• [Your task]: Your response should contain exactly the lines running from the one with "Given: Open the Chrome three-dot menu" to the end of the data below, both included, and no pictures.

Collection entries
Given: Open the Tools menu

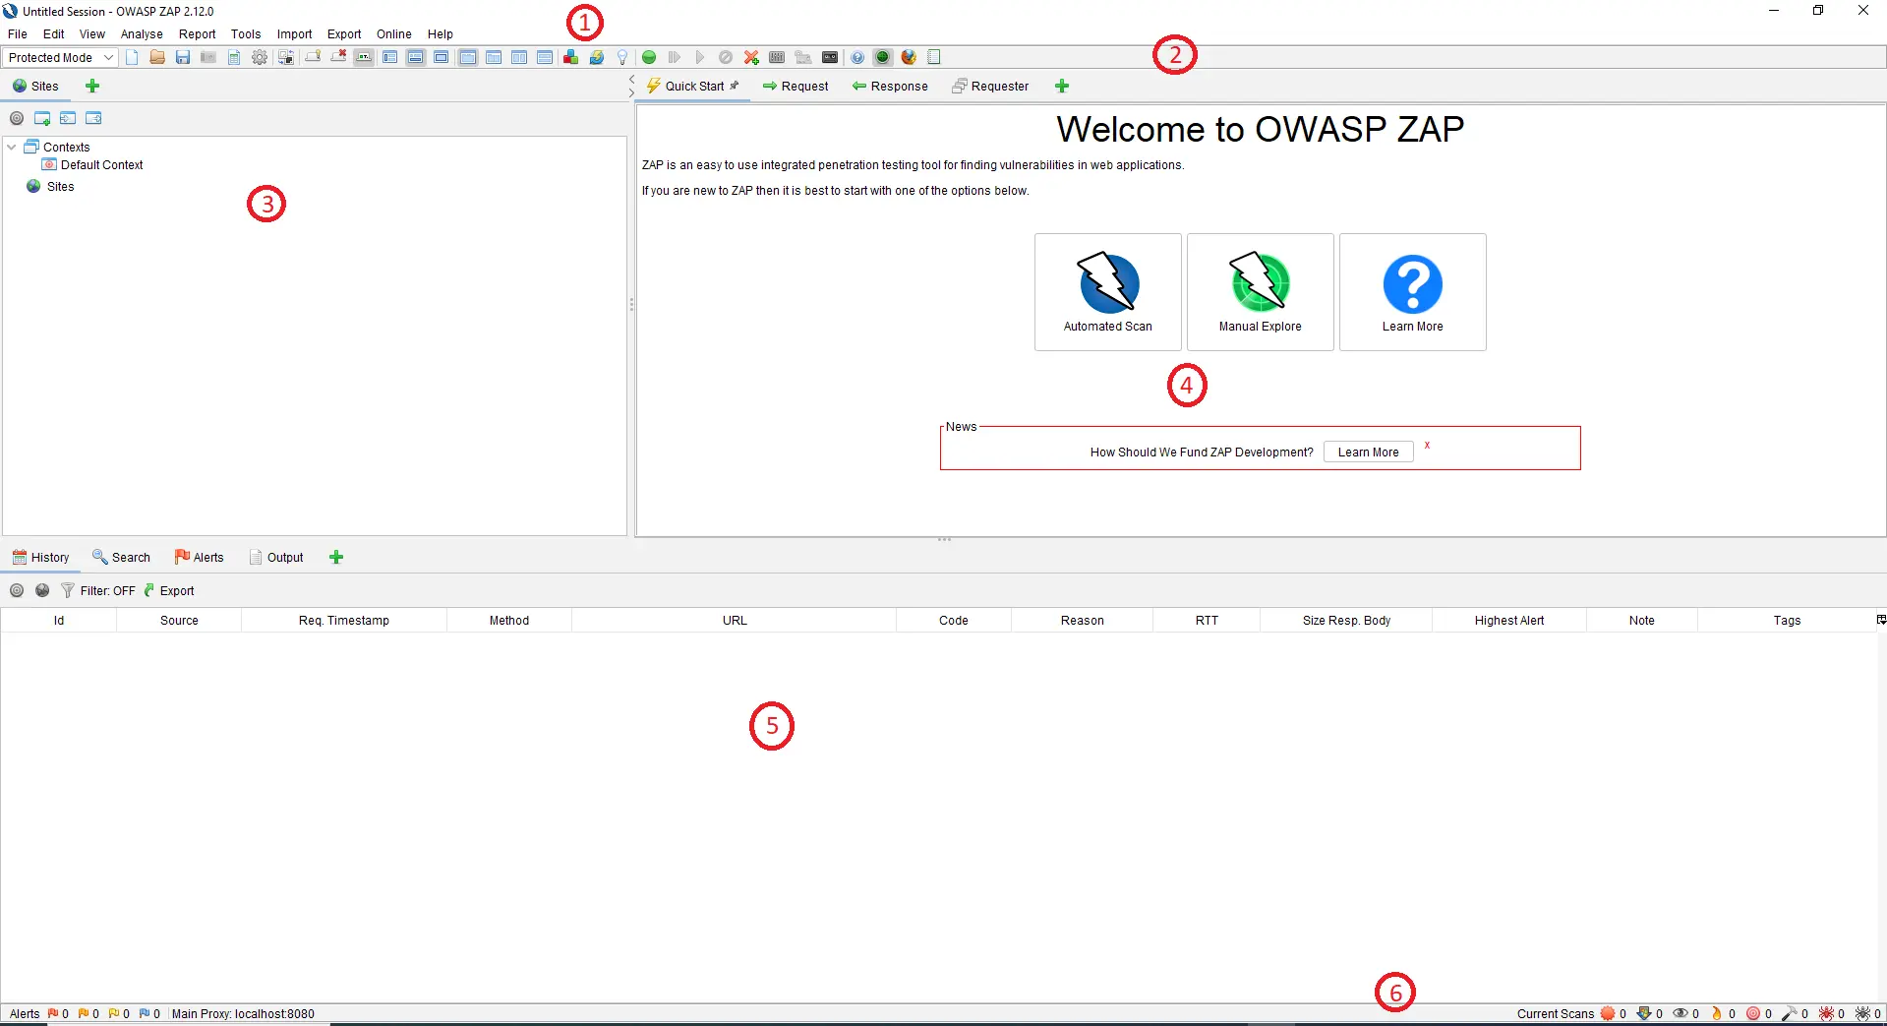Looking at the screenshot, I should tap(245, 33).
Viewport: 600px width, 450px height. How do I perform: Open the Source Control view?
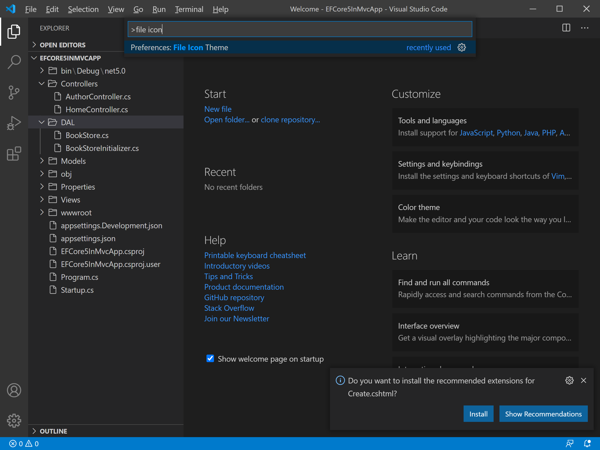coord(14,92)
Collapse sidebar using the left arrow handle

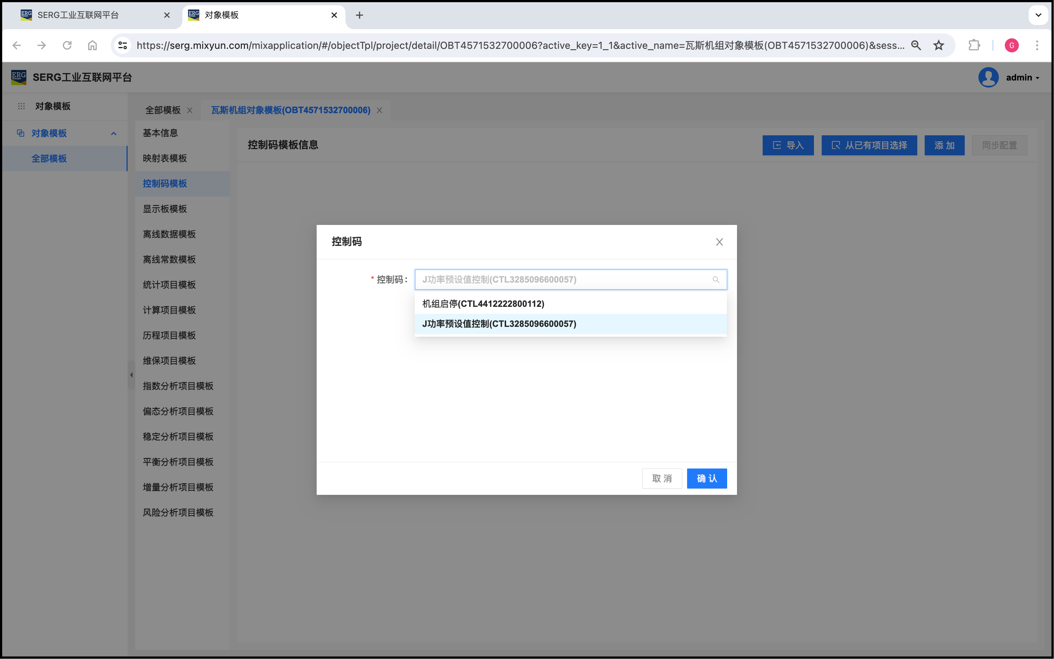(x=131, y=375)
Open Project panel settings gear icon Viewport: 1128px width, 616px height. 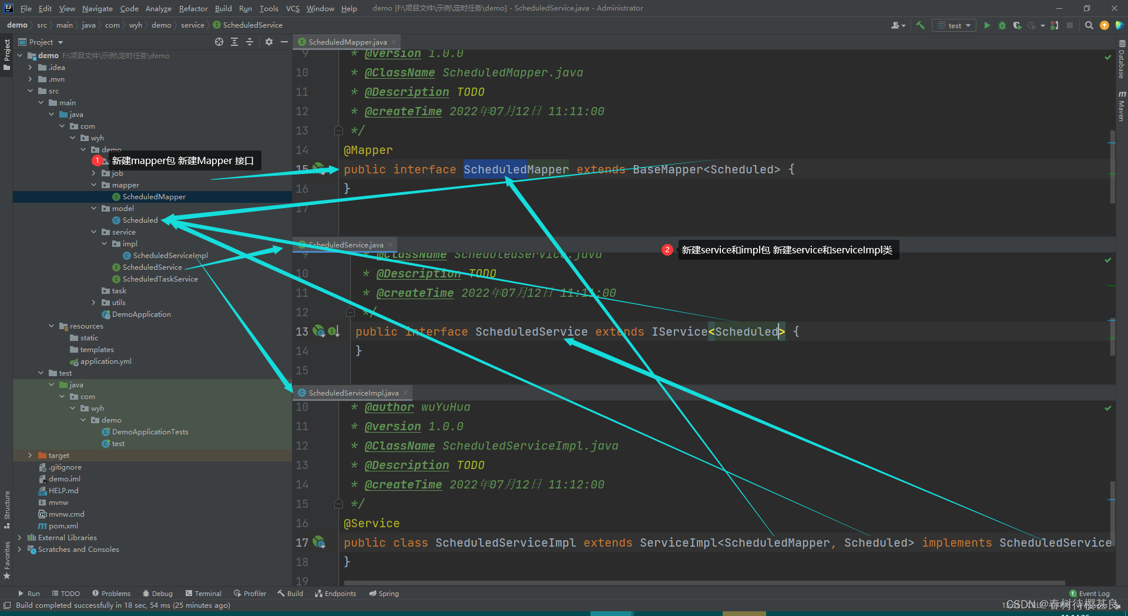268,42
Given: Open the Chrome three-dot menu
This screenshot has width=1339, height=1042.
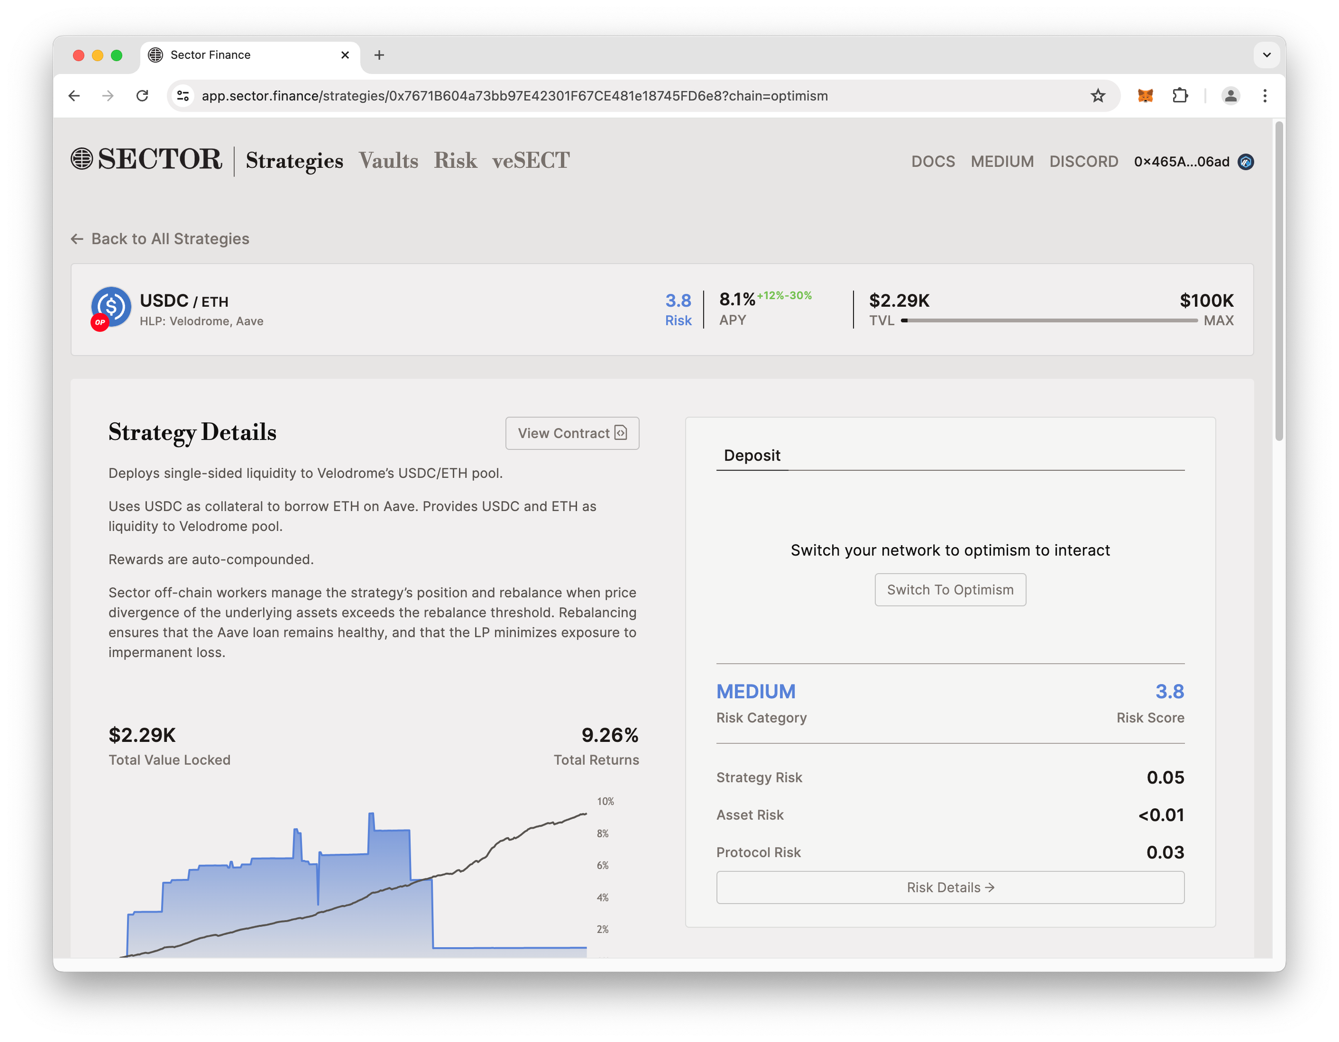Looking at the screenshot, I should pyautogui.click(x=1265, y=96).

• [Output for this exercise]:
Given: Open the Chrome three-dot menu
This screenshot has width=1339, height=1042.
Looking at the screenshot, I should pyautogui.click(x=1265, y=96).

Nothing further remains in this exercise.